Pull every line containing the word "toolbar" from the records.

## Records excerpted from a collection
• • • • •
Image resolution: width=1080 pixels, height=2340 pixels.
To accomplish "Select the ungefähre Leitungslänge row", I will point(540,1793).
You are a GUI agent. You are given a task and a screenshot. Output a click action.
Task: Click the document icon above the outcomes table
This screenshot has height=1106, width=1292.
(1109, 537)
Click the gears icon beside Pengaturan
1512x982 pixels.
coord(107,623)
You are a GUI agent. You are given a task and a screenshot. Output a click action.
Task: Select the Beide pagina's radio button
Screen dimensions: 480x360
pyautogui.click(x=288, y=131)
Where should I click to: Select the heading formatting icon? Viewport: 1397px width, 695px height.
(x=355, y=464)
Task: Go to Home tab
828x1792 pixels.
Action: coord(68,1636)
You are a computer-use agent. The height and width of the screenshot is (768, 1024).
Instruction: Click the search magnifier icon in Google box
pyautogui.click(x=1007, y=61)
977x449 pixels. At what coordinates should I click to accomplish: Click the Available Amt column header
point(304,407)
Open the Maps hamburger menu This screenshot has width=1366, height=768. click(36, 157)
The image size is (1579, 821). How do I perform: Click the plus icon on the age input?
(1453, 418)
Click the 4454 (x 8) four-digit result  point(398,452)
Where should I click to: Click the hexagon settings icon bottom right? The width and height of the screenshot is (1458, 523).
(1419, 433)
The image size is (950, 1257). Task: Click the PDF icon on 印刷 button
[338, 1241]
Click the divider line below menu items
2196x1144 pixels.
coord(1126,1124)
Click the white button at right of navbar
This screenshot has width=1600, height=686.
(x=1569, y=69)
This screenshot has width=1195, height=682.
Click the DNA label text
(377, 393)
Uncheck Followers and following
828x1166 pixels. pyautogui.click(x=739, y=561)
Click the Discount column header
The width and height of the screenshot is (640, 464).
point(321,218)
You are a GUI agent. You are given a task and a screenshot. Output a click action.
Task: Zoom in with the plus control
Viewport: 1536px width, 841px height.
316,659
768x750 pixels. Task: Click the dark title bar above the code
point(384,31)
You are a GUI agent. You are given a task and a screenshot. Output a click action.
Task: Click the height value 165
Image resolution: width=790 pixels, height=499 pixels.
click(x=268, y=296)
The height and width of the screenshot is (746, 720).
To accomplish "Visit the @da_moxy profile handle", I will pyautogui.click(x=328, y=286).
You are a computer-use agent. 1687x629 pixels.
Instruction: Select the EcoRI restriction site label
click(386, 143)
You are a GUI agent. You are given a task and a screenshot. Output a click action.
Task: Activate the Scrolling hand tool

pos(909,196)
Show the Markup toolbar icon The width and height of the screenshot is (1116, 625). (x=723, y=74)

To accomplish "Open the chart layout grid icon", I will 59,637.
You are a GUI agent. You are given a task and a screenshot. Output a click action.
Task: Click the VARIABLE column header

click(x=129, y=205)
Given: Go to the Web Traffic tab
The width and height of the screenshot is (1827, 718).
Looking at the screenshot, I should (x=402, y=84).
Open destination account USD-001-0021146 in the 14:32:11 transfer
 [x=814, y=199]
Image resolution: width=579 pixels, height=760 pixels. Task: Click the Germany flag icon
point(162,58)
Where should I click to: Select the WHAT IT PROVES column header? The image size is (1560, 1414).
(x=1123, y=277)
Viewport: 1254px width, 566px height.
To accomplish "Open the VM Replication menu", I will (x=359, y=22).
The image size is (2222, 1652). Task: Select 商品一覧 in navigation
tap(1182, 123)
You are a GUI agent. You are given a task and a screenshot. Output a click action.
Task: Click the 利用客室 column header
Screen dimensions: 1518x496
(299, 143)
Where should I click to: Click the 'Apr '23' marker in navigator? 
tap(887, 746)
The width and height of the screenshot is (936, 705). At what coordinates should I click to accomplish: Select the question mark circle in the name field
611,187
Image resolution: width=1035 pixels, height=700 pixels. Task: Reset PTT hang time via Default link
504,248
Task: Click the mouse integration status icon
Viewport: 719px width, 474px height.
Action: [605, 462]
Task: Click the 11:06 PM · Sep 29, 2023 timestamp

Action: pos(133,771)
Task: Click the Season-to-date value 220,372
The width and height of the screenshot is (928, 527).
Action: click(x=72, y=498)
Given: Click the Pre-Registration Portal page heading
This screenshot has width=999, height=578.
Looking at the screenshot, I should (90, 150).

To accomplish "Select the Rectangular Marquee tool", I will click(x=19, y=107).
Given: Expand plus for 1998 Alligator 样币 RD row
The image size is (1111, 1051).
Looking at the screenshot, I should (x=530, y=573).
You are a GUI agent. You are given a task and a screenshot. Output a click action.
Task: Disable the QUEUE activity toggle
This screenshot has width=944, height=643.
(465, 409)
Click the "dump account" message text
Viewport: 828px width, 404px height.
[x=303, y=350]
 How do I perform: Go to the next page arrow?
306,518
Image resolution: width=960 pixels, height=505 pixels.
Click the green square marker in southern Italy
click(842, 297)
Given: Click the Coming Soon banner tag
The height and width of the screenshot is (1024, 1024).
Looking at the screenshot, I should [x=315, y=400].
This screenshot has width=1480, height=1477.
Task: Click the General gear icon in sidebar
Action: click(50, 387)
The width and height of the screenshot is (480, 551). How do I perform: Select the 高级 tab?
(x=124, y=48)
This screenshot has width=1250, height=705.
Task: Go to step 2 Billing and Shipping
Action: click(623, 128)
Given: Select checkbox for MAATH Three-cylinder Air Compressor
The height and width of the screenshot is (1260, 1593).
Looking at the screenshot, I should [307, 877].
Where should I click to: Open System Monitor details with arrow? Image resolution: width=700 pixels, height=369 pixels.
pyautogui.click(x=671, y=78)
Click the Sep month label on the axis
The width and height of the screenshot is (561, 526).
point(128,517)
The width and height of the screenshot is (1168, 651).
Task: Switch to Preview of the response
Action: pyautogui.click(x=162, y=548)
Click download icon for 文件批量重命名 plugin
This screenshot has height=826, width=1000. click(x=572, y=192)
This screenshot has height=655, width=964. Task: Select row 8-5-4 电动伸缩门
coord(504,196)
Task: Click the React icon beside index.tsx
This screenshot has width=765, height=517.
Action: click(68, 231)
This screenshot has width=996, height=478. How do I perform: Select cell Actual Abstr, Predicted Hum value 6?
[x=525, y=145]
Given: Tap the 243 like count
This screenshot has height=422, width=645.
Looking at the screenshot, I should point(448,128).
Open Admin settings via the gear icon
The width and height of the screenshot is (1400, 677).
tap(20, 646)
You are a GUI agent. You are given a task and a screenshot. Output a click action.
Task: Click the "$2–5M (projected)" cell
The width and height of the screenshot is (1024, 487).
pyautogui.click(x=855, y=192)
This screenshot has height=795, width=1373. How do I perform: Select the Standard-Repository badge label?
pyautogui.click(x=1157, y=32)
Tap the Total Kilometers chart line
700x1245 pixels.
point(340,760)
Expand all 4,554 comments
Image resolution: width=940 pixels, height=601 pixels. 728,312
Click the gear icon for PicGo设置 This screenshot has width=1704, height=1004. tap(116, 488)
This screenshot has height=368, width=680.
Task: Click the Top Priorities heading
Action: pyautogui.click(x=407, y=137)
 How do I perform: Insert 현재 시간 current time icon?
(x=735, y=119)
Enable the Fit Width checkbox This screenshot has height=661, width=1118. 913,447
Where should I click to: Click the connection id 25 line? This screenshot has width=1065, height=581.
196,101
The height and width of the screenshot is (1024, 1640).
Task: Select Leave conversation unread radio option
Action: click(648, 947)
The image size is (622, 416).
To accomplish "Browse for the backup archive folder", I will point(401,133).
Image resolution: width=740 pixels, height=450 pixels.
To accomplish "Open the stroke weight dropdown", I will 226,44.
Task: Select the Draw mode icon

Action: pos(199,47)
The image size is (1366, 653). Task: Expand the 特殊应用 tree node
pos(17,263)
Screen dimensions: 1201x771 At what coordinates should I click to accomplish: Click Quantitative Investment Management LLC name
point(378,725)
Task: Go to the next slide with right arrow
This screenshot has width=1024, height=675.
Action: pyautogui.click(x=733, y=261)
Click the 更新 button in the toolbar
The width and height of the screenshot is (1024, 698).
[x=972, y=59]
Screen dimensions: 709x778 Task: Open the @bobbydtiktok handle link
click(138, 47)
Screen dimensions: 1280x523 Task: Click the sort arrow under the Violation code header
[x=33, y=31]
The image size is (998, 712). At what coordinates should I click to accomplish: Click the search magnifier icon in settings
• • • • •
## Problem solution
Show the Markup toolbar icon The width and height of the screenshot is (1116, 625). (x=723, y=74)
Click the 更新 button in the toolbar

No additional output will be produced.